At the time (the early 1970s) the
Dow was under 1000. Now it is around 16000. I'm now a well-compensated
professor, but when I retire in a couple of years and have to take minimum
required distributions from my retirement accounts, I'm pretty sure my income
will be higher than it is now. Edith retired recently, and that is what she has
discovered.
My basketball coach, Pete Carril
[head coach at Princeton University from 1967 to 1996], said you had to think
about your teammates first. There's no excuse for acting selfishly and putting
yourself ahead of your teammates. That's been critical to me in business:
looking out for the best interests of the team and our investing clients rather
than my own.
When you think about it, in any
organization—whether it's a business or a nonprofit—it's critical that people
know you are thinking about the team first, because then they'll want to work
with you as someone who's looking out for them. They will work harder when they
know the leaders are doing their best to help everyone around them succeed.
Mark Cuban, owner of the Dallas
Mavericks
Pay off your debt first. Freedom
from debt is worth more than any amount you can earn.
Larry Swedroe, director of research,
Buckingham Asset Management, an investment-advisory firm
I was taught that the strategy to
get rich—take concentrated risk, typically with your labor capital/business—is
entirely different than the strategy to stay rich, which is to minimize the
risks we take, diversify the ones we take as much as possible, keep costs low,
tax efficiency high, and don't spend too much.
Seth Klarman, president of the
Baupost Group, a Boston-based hedge fund
Wally Carucci [of brokerage firm
Carr Securities], a dear friend who passed away this last year, was an amazing
mentor to me 30 years ago.

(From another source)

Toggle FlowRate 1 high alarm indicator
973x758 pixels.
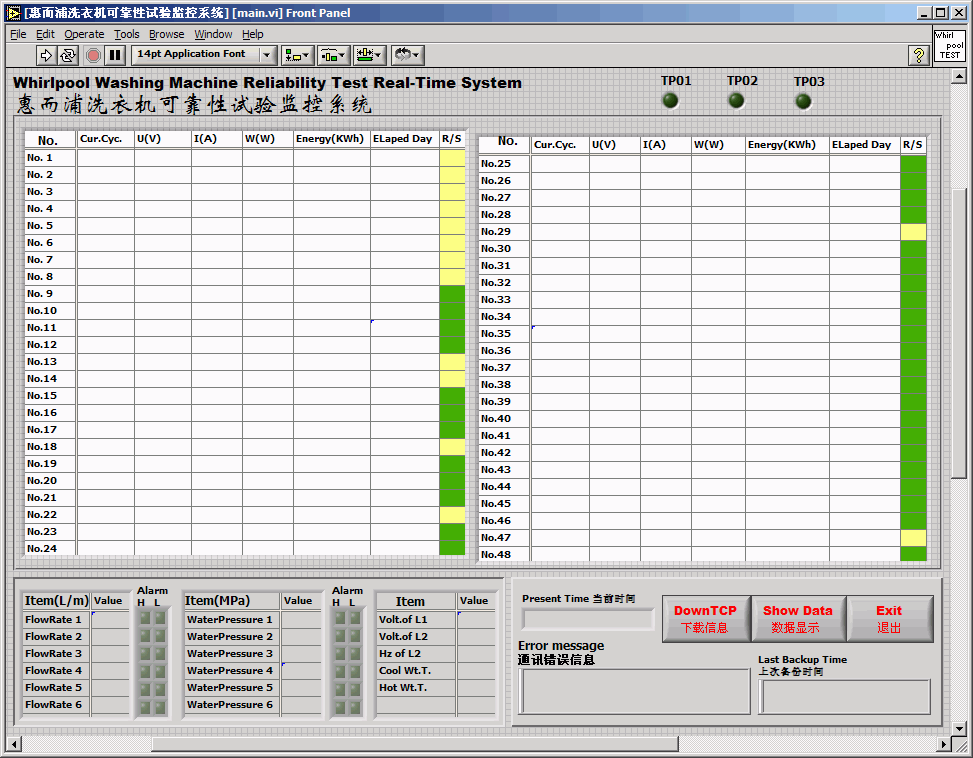click(143, 620)
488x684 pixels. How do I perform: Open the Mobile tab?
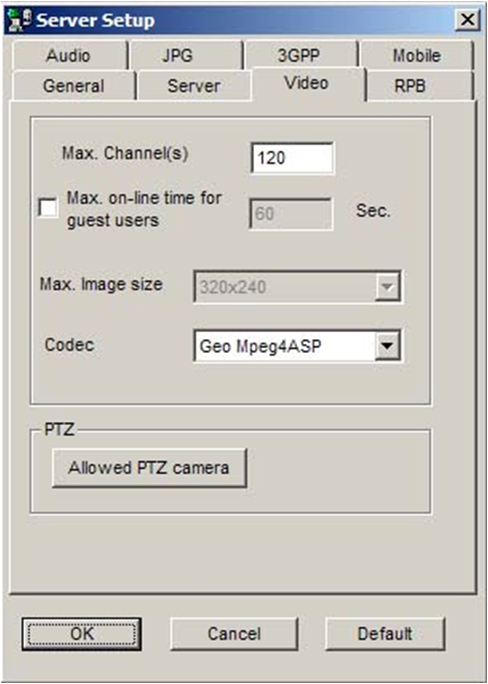416,55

The wisdom he gave to me was "You have to feed
the birdies when they're hungry."
There are two ways to interpret
that. There's the superficial meaning: Don't forget to sell, and always
remember that it's easier to buy than to sell. But what he was really talking
about is that liquidity is ephemeral. Wally was best known for his research on
very illiquid, thinly traded stocks. What he meant on the deeper level is that
when people want to take you out of an asset for a full price, don't hold out
for the last dollar.
Carl
Icahn, activist investor
When friends and acquaintances are
telling you [that] you are a genius, before you accept their opinion, take a
moment to remember what you always thought of their opinions in the past.

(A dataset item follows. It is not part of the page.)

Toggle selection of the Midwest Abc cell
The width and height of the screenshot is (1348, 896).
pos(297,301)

Jane Mendillo, chief executive of
Harvard Management Co., the university's endowment
"Take the long-term view"
was the best advice I ever received. If you take the long-term view, you will
see things others miss. Nearly everyone thinks about next month, next quarter.
Jack Meyer, who ran [the] Harvard endowment for 15 years, taught me that when
you think about multiple years or even decades you see opportunities to create
value others might not see, and you make different judgments today as a result.